=== EXERCISE SET ===
1 - Do the following statements about the Rangers-Yankees game report agree with it? Answer yes or no for each, quoting the words of the report that decide it. (a) Hamels gave up four hits over seven innings. (b) Hamels missed his previous turn because of a shoulder injury. (c) Aaron Boone is the manager of the Yankees.
2 - From the Rangers-Yankees game report, return the passage between "Hamels Helps Last-Place" and "New York Yankees.", inclusive, copied exactly.

=== SOURCE EXTRACT ===
==============================

Hamels Helps Last-Place Rangers Top Slugging Yankees 6-4
ARLINGTON (AP) - Cole Hamels is focused for now on trying to help the last-place Texas Rangers win some games and being a mentor to so many of their young players.
Down the stretch this season, the veteran lefty could be pitching for a contender — maybe a team like the New York Yankees.
Hamels limited the slugging Yankees to four hits over seven innings, and Jurickson Profar and Ronald Guzman homered for the Rangers in a 6-4 win Tuesday night.
"I'm just here to play and trying to remain healthy and maintain what I can do out on the field, and just getting good results and enjoy playing the game of baseball," Hamels said. "That's really all I can care about. ... All of the decisions are not up to me. The only decision I have in my hand is to throw the baseball and get guys out."
Hamels (3-4) struck out seven and walked two during his first start in 11 days. He was scratched from his previous turn because of neck stiffness.
"He was really good. The cut fastball was a real weapon for him, threw some good changeups," Yankees manager Aaron Boone said. "We knew we had a tough opponent tonight in Hamels."

==============================

=== Dataset items ===
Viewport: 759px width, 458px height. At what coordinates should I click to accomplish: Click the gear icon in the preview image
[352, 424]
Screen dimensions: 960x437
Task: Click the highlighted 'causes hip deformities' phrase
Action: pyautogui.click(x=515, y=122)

==============================

=== PER-TASK OUTPUTS ===
1 -
(a) Yes: "Hamels limited the slugging Yankees to four hits over seven innings"
(b) No: "He was scratched from his previous turn because of neck stiffness."
(c) Yes: "Yankees manager Aaron Boone said"

2 -
Hamels Helps Last-Place Rangers Top Slugging Yankees 6-4
ARLINGTON (AP) - Cole Hamels is focused for now on trying to help the last-place Texas Rangers win some games and being a mentor to so many of their young players.
Down the stretch this season, the veteran lefty could be pitching for a contender — maybe a team like the New York Yankees.